Después de los años treinta llegaron los cuarenta, los cincuenta, los sesenta, los sesenta, los sesenta, los sesenta (en la década de los sesenta pasaron tantas cosas en el mundo que merece muchas repeticiones), los setenta, los ochenta y los noventa. Y en esos últimos ochenta y principios de los noventa, el Velódromo se convirtió en sinónimo de fiesta. Era el lugar al que se acudía a hacer la primera copa, y también la última al salir de un after.
Finalmente, en el año 2000 cerró.
En 2009 volvió a abrir, después de una gran reforma, respetando el estilo art déco original de 1933 y parte del mobiliario.

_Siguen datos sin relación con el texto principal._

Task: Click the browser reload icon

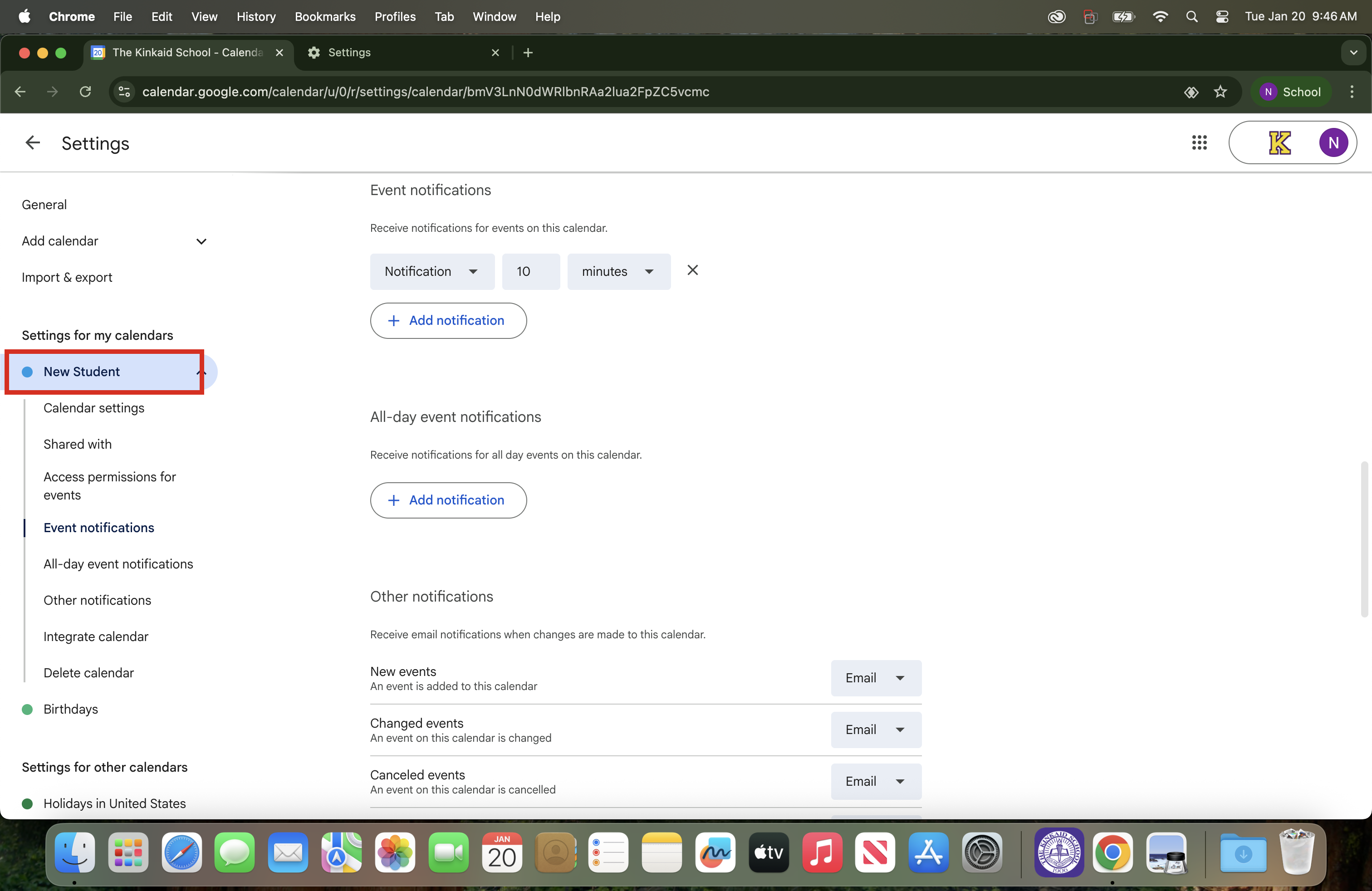Action: click(x=85, y=92)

Se restauraron la escalera central de caoba que lleva a una segunda planta, los estantes del espejo de la barra, las cornisas, las sillas Thonet, el magnífico billar, el suelo, las paredes.
Las paredes.
Con las paredes sucedió algo inusual. Algo valiente. Se repararon todas menos una, la del fondo del local, que se decidió dejar tal como estaba.
Desconchada.
Fea.
Llena de manchas.
Pero también con marcas de objetos que en su momento colgaron de ella y que son trozos de la historia de un bar que es, a su vez, un trozo de la historia de una ciudad.
Por eso siendo fea es tan bonita.
Porque la belleza no es una cuestión de estética, sino de alma.
Y hay mucha alma, mucha verdad y sí, mucha belleza, en esta pared maravillosamente sucia del bar Velódromo.